As we observed in the profile of Merab’s younger sister, Michal, both of these girls were the first princesses of Israel because their father, Saul, was the first King. Before Saul gave Michal to David, he first promised to give him Merab if David served him bravely and fought the battles of Israel. David did exactly that, but jealousy caused Saul not to keep his promise. Instead of giving Merab to David, he gave her to Adriel of Meholah to marry. You can read all about this in 1 Samuel (14:49; 18:17, 19). Adriel and Merab had five sons together, but unfortunately these sons were killed by the Gibeonites as revenge for what Saul had done to them (2 Samuel 21:8-9).
This is all the Scripture that we have on Merab, the oldest daughter of Saul. We don’t know how she reacted to her father’s broken promise about her marrying the future king of Israel. We don’t know how she handled the horrible green-eyed monster that her father became in his obsessive pursuit to get rid of David. We don’t know how she reacted to the deaths of her father and brother, Jonathan, at the hands of the Philistines. We don’t know how she dealt with the horrible deaths of her five sons (although, some believe that she died young and was not around when this happened). Whatever the case, if the musical Annie had been around back then, I’m almost certain Merab would have readily sang ‘it’s a hard-knock life for me!”

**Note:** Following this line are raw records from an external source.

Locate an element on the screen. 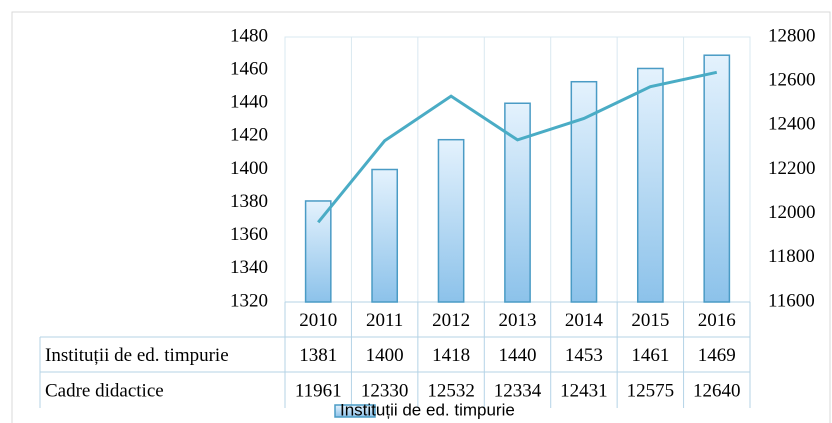 The width and height of the screenshot is (832, 423). y2-tick-label: 11600 is located at coordinates (792, 300).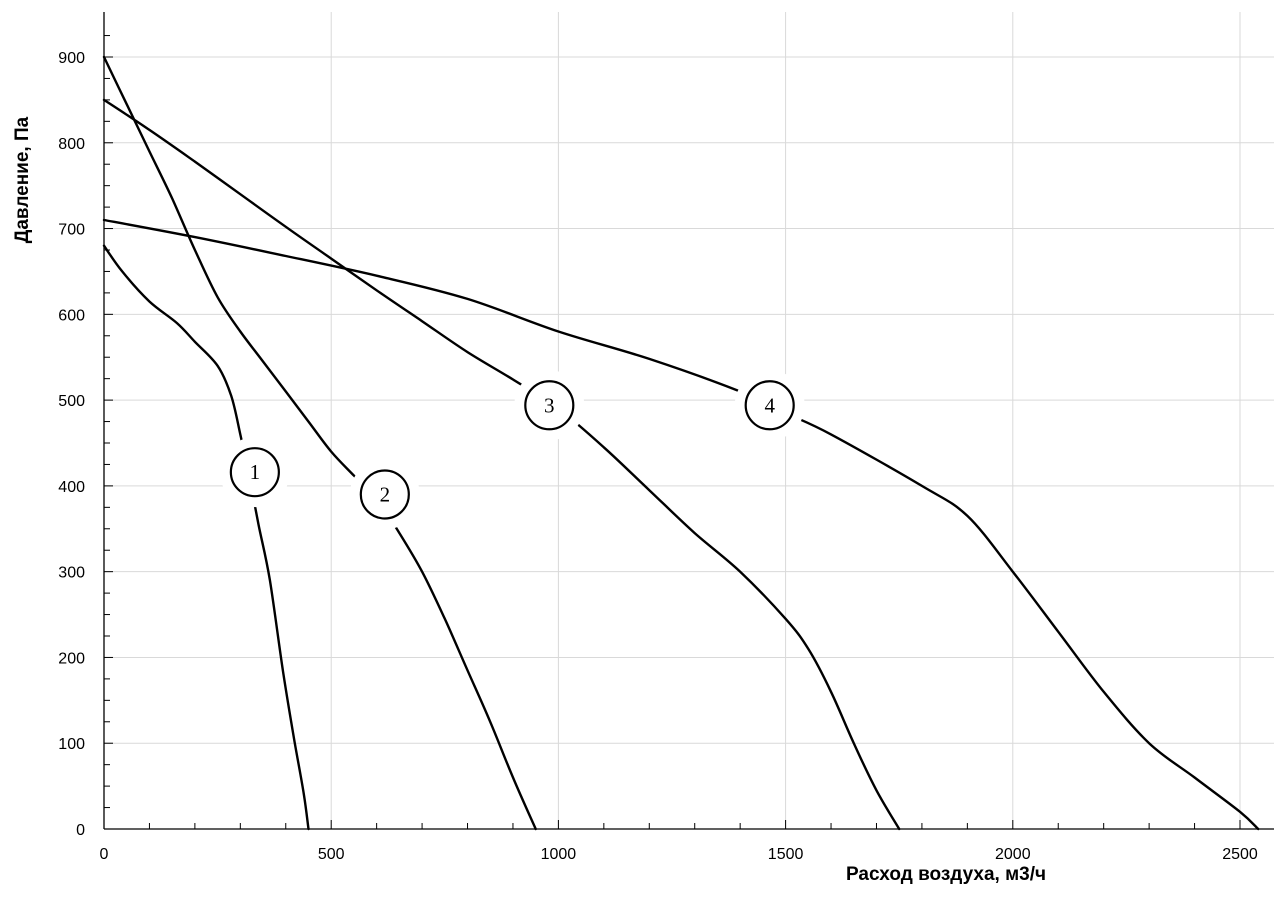 The height and width of the screenshot is (914, 1274). I want to click on curve-labels: 1 2 3 4, so click(512, 450).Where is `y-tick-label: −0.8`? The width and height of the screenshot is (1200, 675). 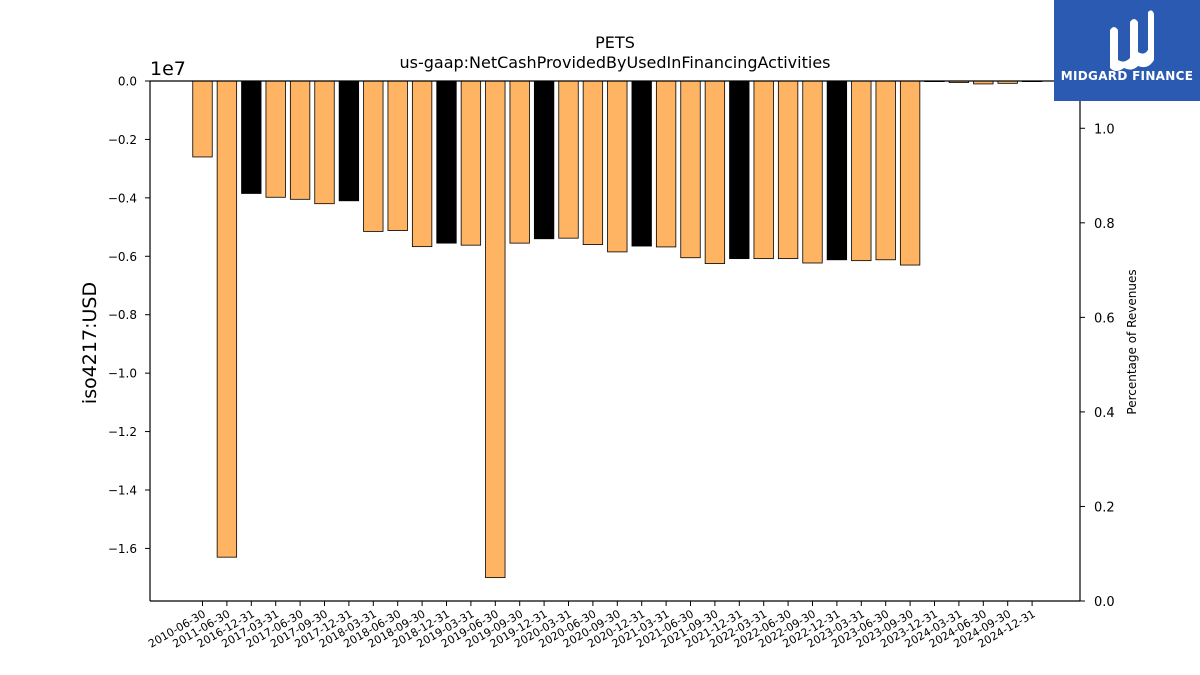
y-tick-label: −0.8 is located at coordinates (122, 315).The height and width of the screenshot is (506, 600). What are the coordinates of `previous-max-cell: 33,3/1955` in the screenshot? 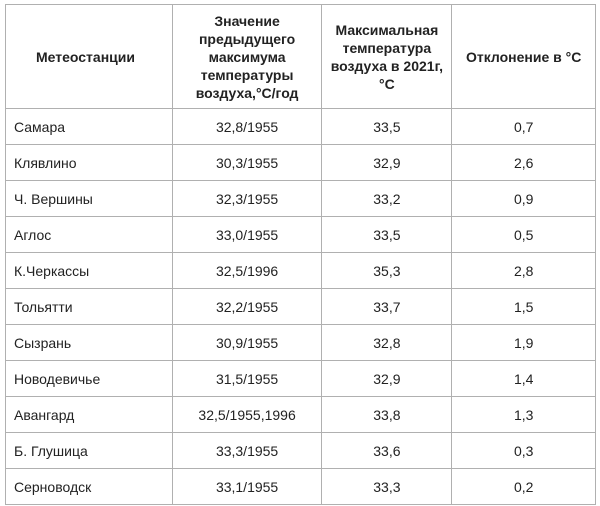 It's located at (247, 450).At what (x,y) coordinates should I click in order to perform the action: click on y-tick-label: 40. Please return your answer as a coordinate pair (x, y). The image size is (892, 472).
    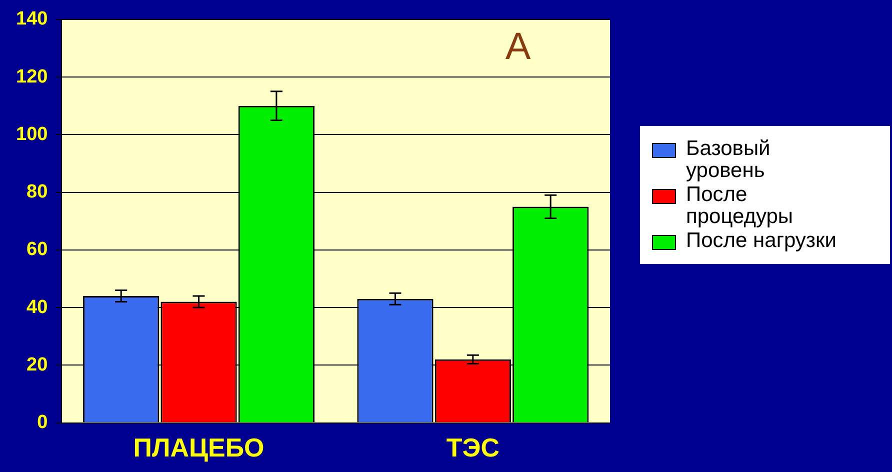
    Looking at the image, I should click on (37, 307). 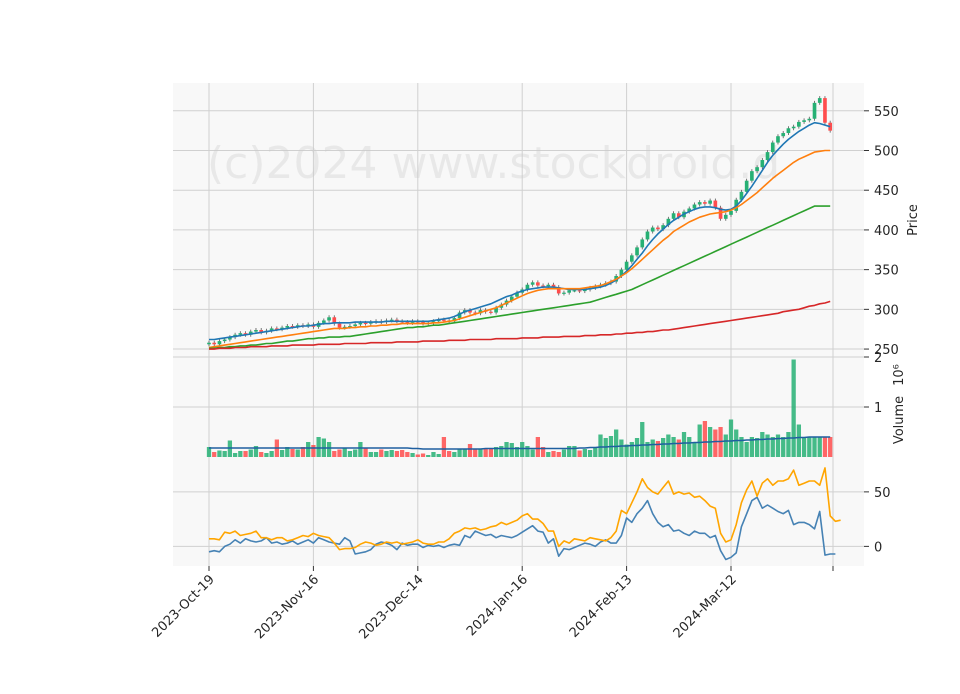 I want to click on x-tick-label: 2024-Jan-16, so click(x=498, y=606).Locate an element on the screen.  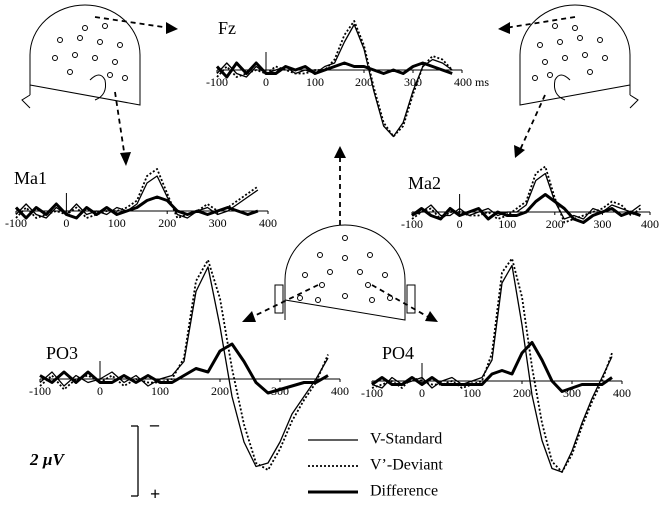
panel: Fz-100 0 100 200 300 400 ms is located at coordinates (348, 78).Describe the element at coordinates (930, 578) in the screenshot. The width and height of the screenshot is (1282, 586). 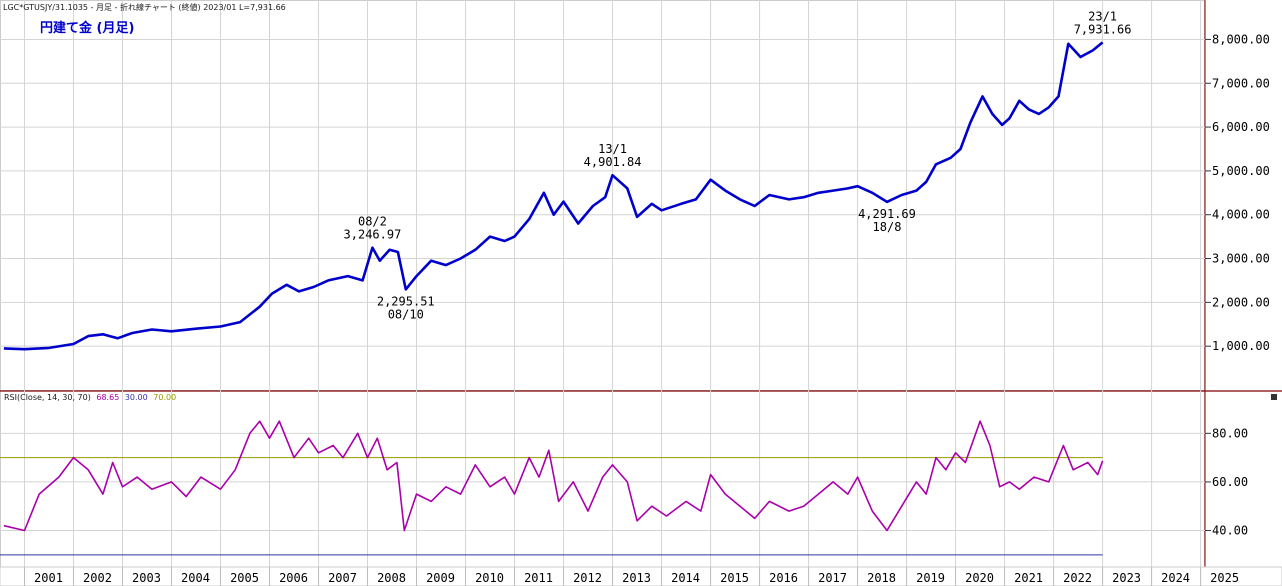
I see `x-axis-label-2019: 2019` at that location.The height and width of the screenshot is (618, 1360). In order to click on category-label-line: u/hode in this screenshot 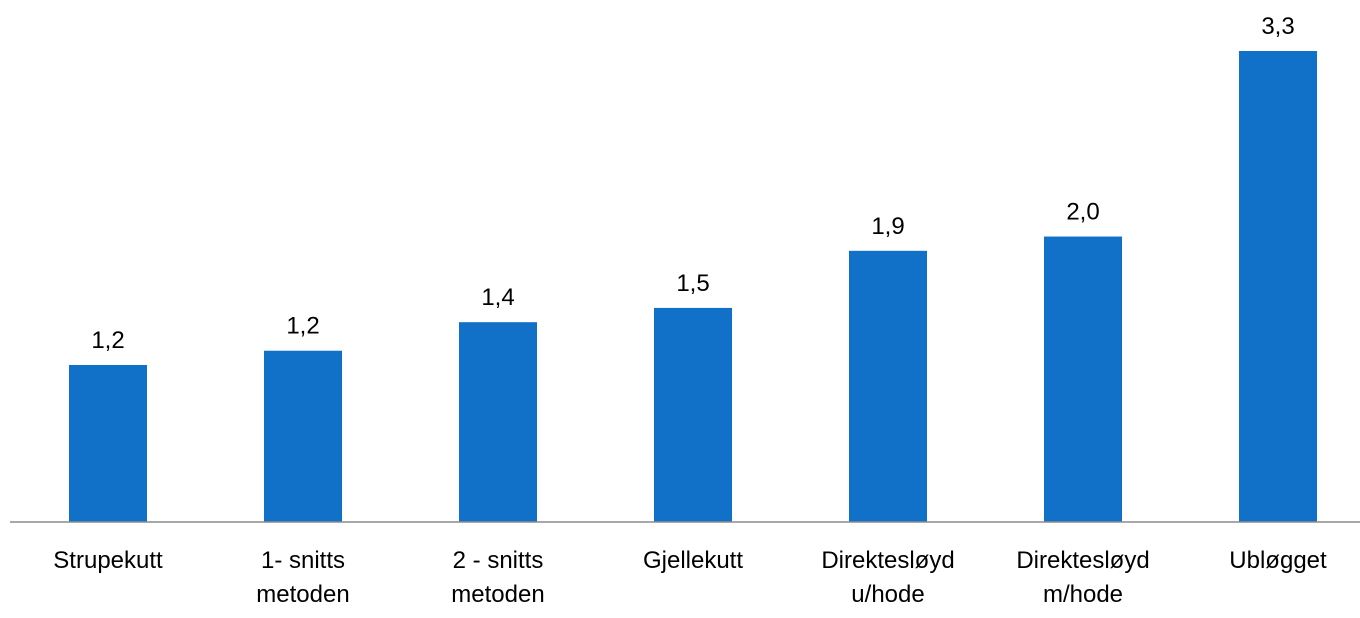, I will do `click(888, 594)`.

1. Merab had a tragedy-filled life. We can only hope that Merab was leaning on God and gained strength from Him while she was being hit with tragedy after tragedy. Like her sister Michal, much of life was unfair to Merab. We noted in Michal’s profile that Michal allowed the unfair treatment she experienced to make her bitter, but we don’t know if Merab did the same. Like Merab, people may break promises that they make to us. People who we think we know well may fall into behavior that makes them complete strangers. Close family members and friends may die in horrible ways. Will we let these unplanned and unwanted experiences make us bitter and angry at life, God, and others? Or will we pray like David, “In you, Lord my God, I put my trust,” even when we don’t understand why everything in our life is going wrong?
When tragedy strikes, we must trust in God. No one who hopes in Him will ever be forgotten or ignored. We must remember that God is good and even when things are not good, we must trust that He is working everything out for our good. Our soul must believe in His unfailing love. Our heart must rejoice in His salvation. Our spirit must sing His praise.
Instead of tragedy pushing us further away from God, may it teach us more about Him and bring us closer to Him. May problems allow us to see His path more clearly. May worries reveal His ways.